Oddly, while I was in the hospital and even returning home afterwards, I found that I was going through a bit of a creative streak. After the initial shock of the accident wore off and my mood slowly started to improve, for some reason a bunch of ideas started bubbling to the surface of my mind. I've wondered if this was just my subconscious way of dealing with all of the stress and keeping it from eating away at me. Whatever the reason, I had a ton of new ideas for my on-going World of Samoth campaign that I began to jot down, and also randomly resurrected an RPG idea that I'd been working on-and-off again for the better part of the past five years or so, but one that I hadn't touched in at least a year. I started writing tons of notes and organizing my thoughts.

And of course the WiFi connection in the hospital enabled me to re-watch a lot of my favorite genre shows that are streaming on NetFlix and Amazon Prime. All of these so-called "geek" outlets were so comforting to me in this time of immense stress for my family and me. Being able to "tune out" for a few minutes with a comic, TV show, or game book and collect my thoughts really helped me to strengthen myself and be able to deal with my daughter's trauma.

It's a bit odd to think about my hobbies that way - always before, I looked at them as pleasant, diverting pass-times but nothing more. They're a fun way to spend time with friends or to just provide an escape from reality for a few minutes or hours. But I'd never thought of them as a kind of support network for one's mental health. I'm so glad that I had all of my hobbies and interests to fall back on.

I'm curious to hear if any of you have had similar experiences as a way to deal with stress like this.

Hanging: Home office (laptop)
Listening: "Autumn Leaves (Instrumental Version)" by Stan Getz
Drinking: Fall Hornin' Pumpkin Ale by Anderson Valley Brewing Company


  1. I've had some rough experiences this year -- although nothing as stressful as what you've been going through! -- and I went back and forth on writing about them on my blog; I couldn't decide if it would help, or if it would come across as self-indulgent, even if it is a blog and that's what blogs are for. I didn't come to a conclusion, although I didn't end up writing anything.

    Instead I did something similar to you; I took this minor life change as an opportunity to do something different and attack the reading pile I've had growing in one corner of the room, and to play the computer games I've been neglecting and so on.

    At first there was a little bit of guilt, in the sense that I was having fun when I felt like I should have had my mind on more serious matters, but in the end my decision to catch up on my reading or play games or whatever would have no effect on what else was going on, and would help me get through it, so of course it was the right decision for me.

    1. I'm so sorry to hear that you've been having a rough time this year, but it sounds like you're dealing with it at least a bit, which is good to hear.

      I totally know what you mean about feeling guilty, but I think you made the right (and ultimately sensible choice) that doing that stuff would have no impact on your other issues. It's a very similar process that I went through.

      All my best that your years gets better and ends on a high note.

    2. I wasn't aiming for sympathy, but thank you!
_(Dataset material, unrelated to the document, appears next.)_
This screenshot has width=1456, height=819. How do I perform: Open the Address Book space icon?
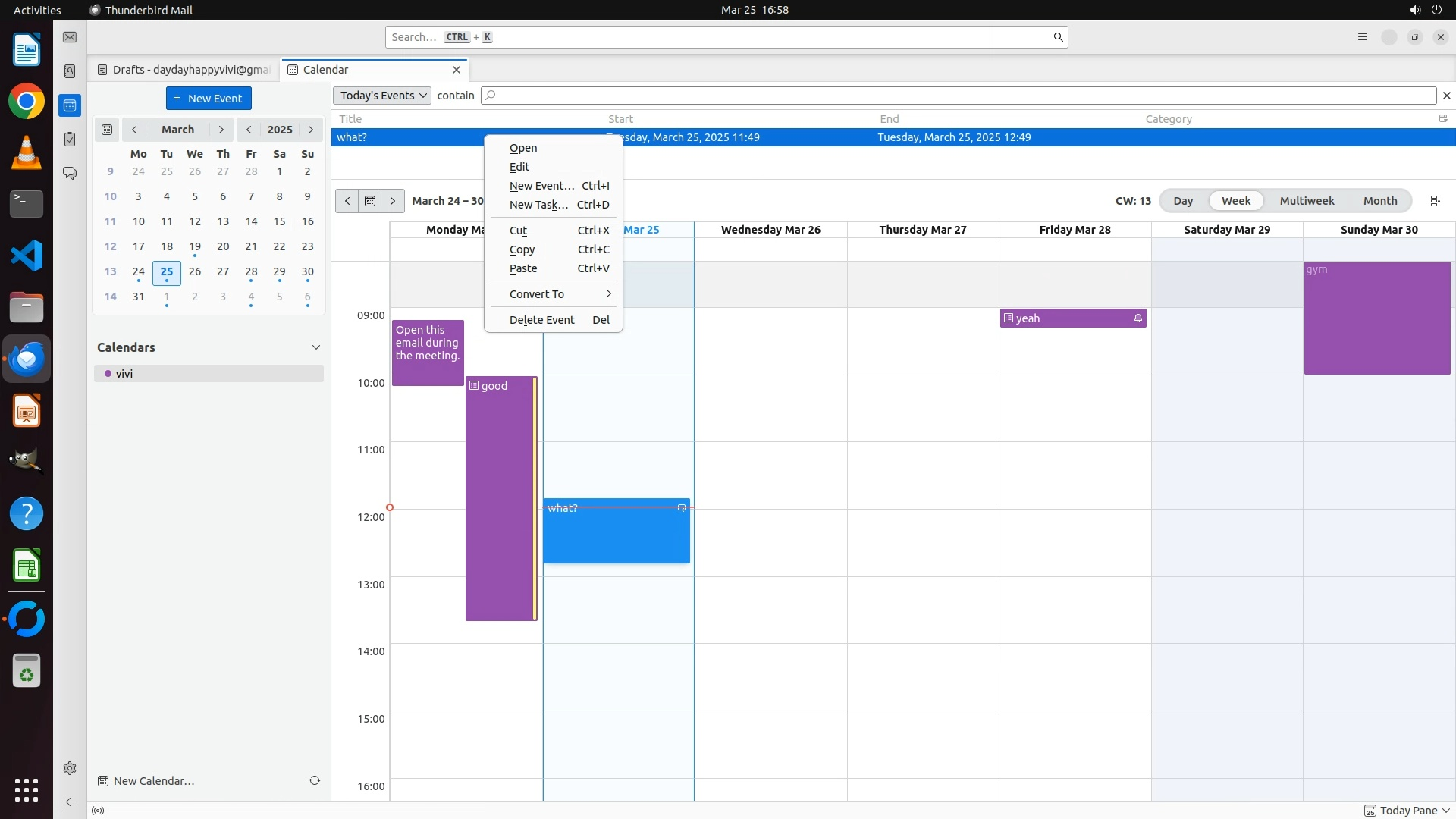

What I've been dealing with hasn't been anywhere near as stressful as what you and your family have been through but I recognised a little bit of it in what you've written.

  2. I can totally relate to your blog post. I just recently my wife was admitted to the hospital for emergency lifesaving surgery. RPG writing saved my sanity. The times while she was asleep, or drugged out of her gourd. I wrote the majority of a new game I've been working on. It was nice to lose myself in another world for a bit. As the real world was pretty stressful at that moment.

    1. All my best to your wife for a speedy recovery- I hope that she's doing well by now.

      And, as with Kelvin above, it sounds like you and I have a similar experience on how we approached dealing with our stress.

      Thanks for much for sharing your story - I appreciate it.